**Exercise aim**
Reproduce word for word the passage of the course description below that opens with "The course will" and closes with "research in neuroscience.".

**Excerpt**

_ _ _ _ _

The course will be run in seminar style around the main topics of dreams, dream interpretation, the flashback as art and convention, audiences’ involvement, patients and psychoanalysts in cinema, with rf. to the foundational texts of film theory (by C. Metz, L. Mulvey, G. & K. Gabbard). Lectures will also deal with methods of psychoanalytic theory applied to dreams in film – which involve psychoanalysts and semioticians from early Freud to contemporary research in neuroscience.
For their paper on close analysis and for their course project, students will choose on their own a specific film involving dreams, in conjunction with at least one of the authors selected from the reading list and from the course Reader (made available by week 3 through University Readers). Several films will be suggested for such, during the first half of the course – e.g., Michel Gondry’s Eternal Sunshine of the Spotless Mind (2004), or his amusing The Science of Sleep (2006), among so many films where dreams appear.

_ _ _ _ _

**Dataset extract**

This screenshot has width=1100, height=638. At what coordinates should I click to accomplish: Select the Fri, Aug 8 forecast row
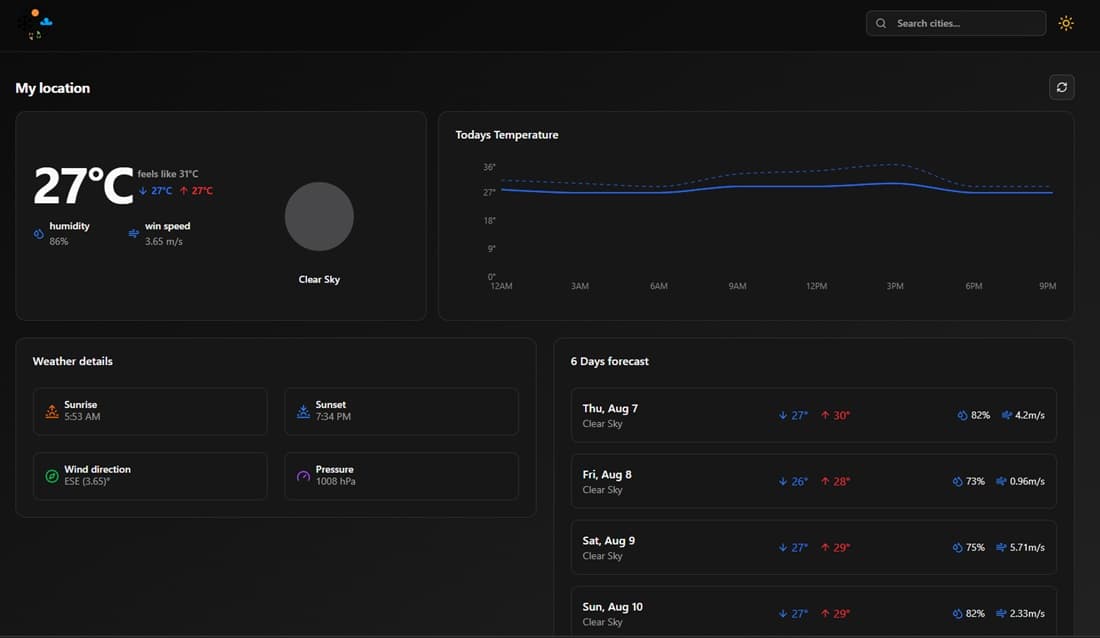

_ _ _ _ _

**Response**
The course will be run in seminar style around the main topics of dreams, dream interpretation, the flashback as art and convention, audiences’ involvement, patients and psychoanalysts in cinema, with rf. to the foundational texts of film theory (by C. Metz, L. Mulvey, G. & K. Gabbard). Lectures will also deal with methods of psychoanalytic theory applied to dreams in film – which involve psychoanalysts and semioticians from early Freud to contemporary research in neuroscience.